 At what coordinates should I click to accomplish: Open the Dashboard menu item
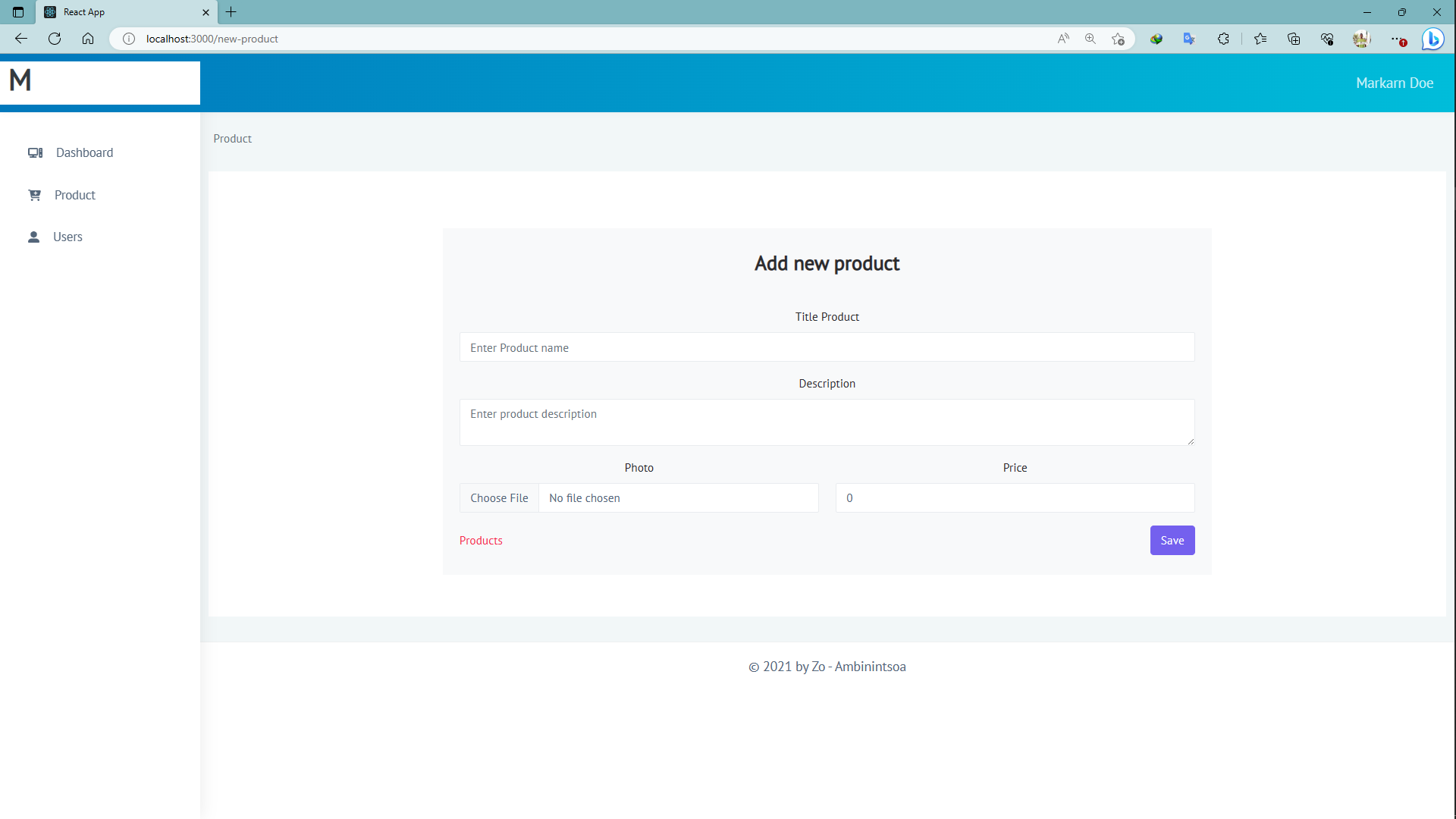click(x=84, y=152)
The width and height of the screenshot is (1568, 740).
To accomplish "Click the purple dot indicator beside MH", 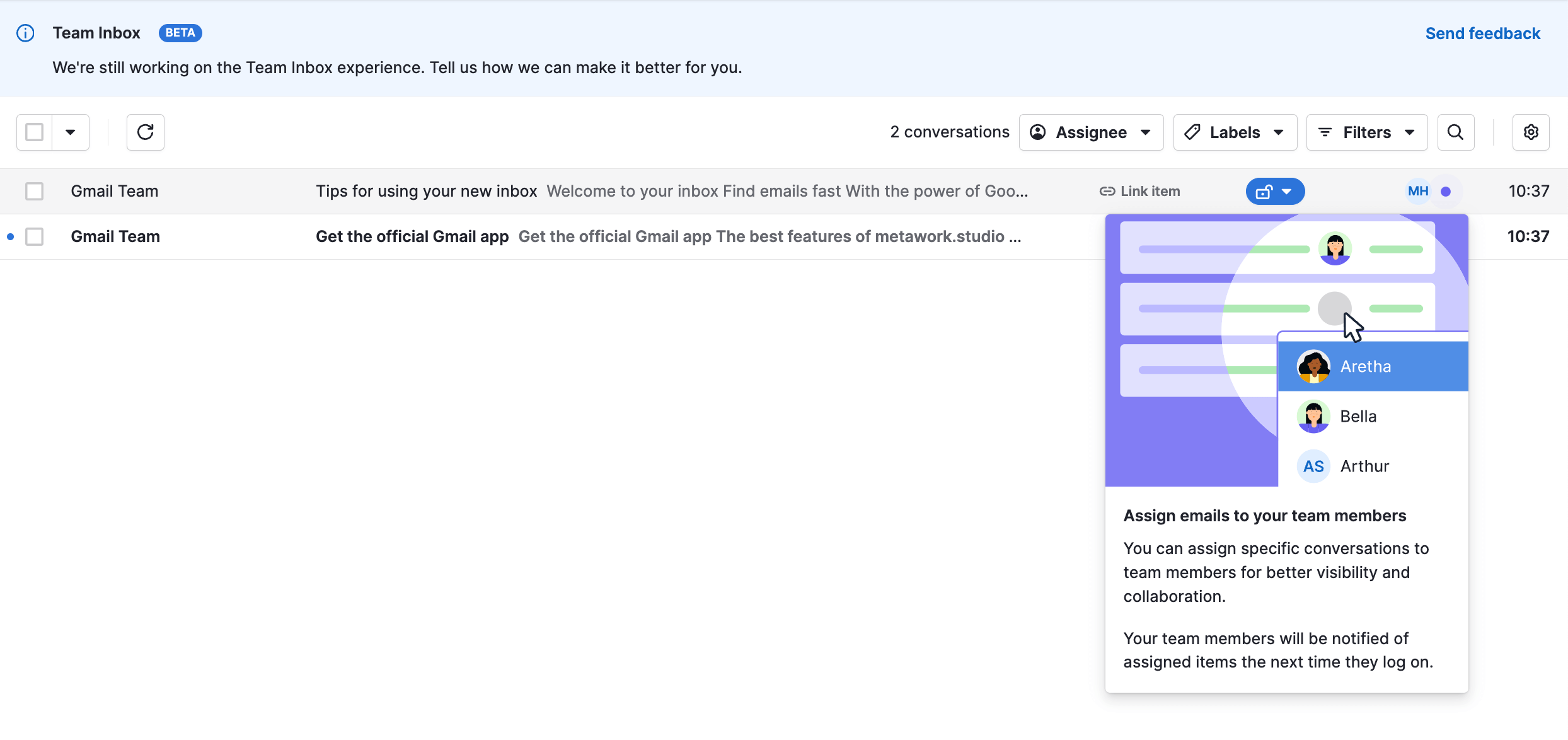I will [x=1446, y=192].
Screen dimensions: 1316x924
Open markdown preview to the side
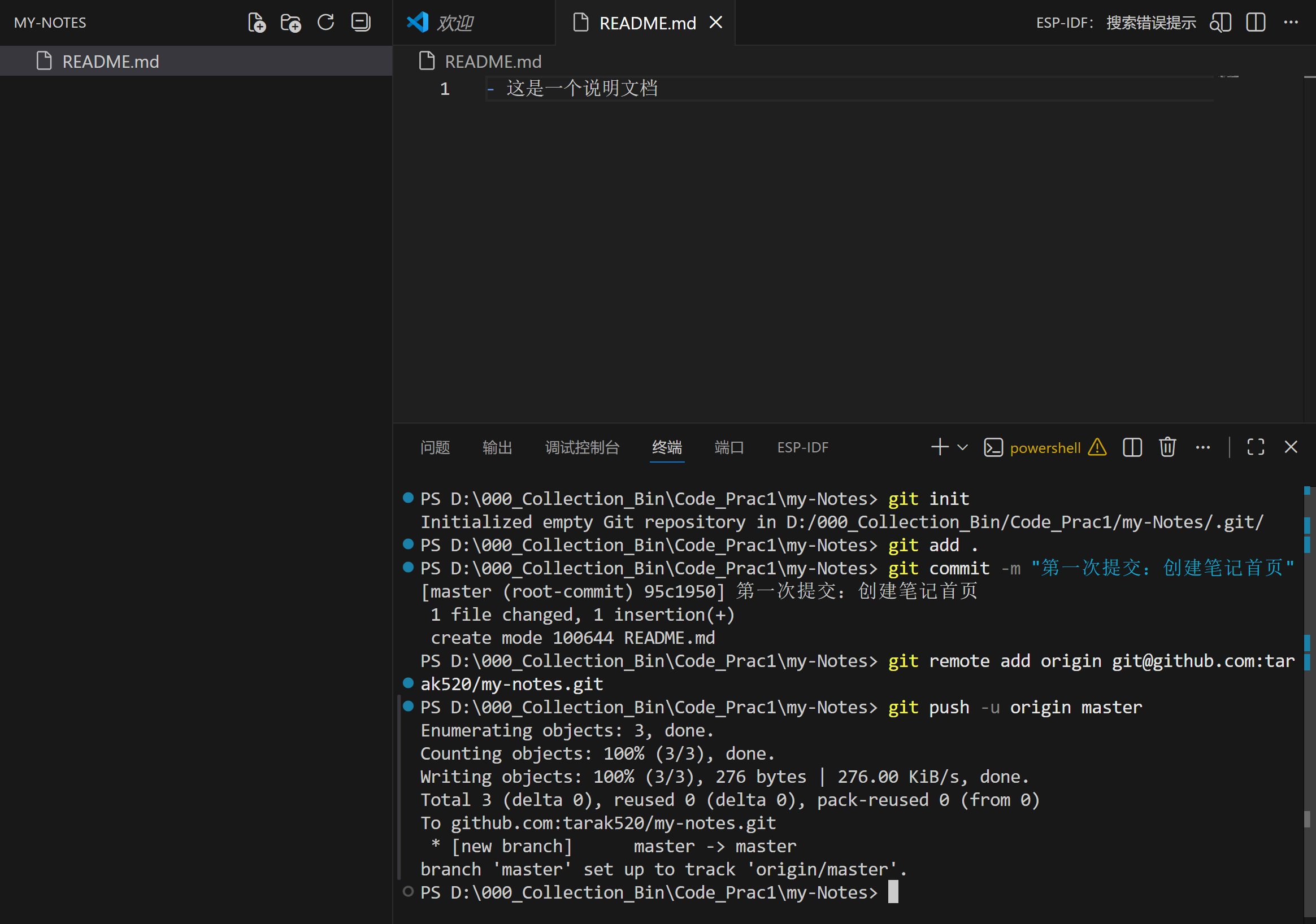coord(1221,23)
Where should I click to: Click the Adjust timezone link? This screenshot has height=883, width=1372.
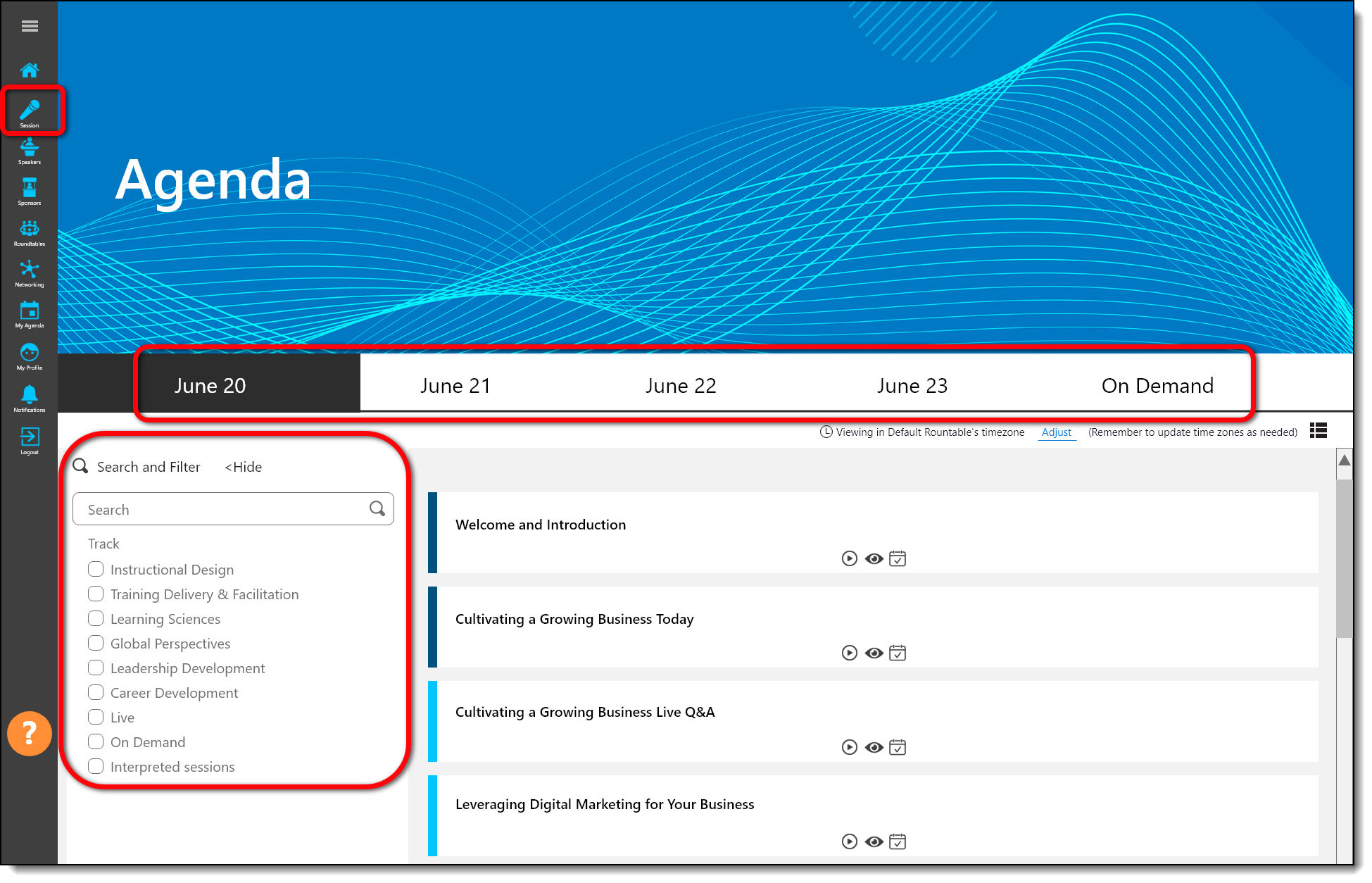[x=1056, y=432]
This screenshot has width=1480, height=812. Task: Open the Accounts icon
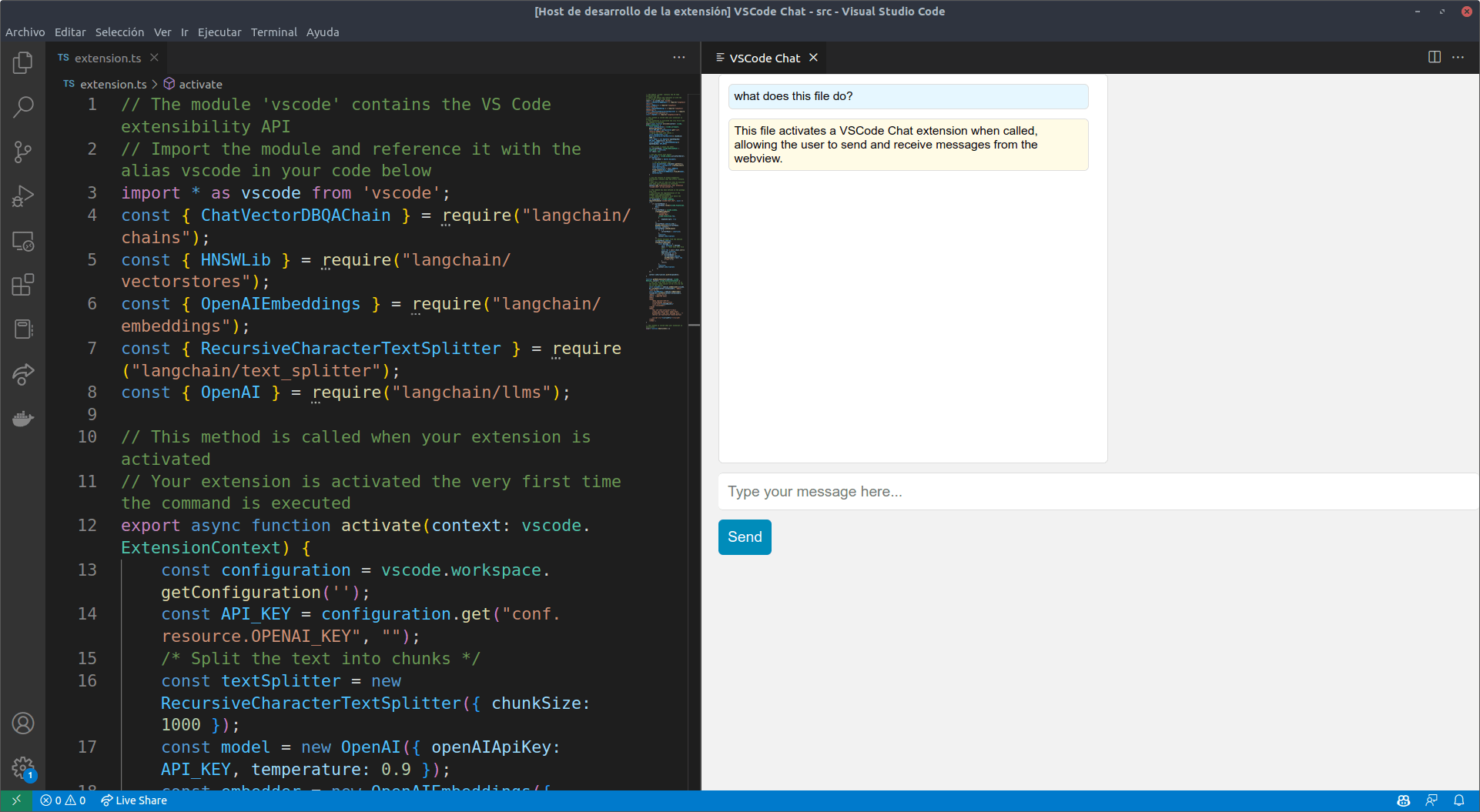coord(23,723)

########

- [Prompt]:
Would you restate word for word each line from the one that holds "This screenshot has width=1480, height=812." to the end of the material, both ends included, without the pictures?

- [Output for this exercise]:
This screenshot has width=1480, height=812. Task: Open the Accounts icon
coord(23,723)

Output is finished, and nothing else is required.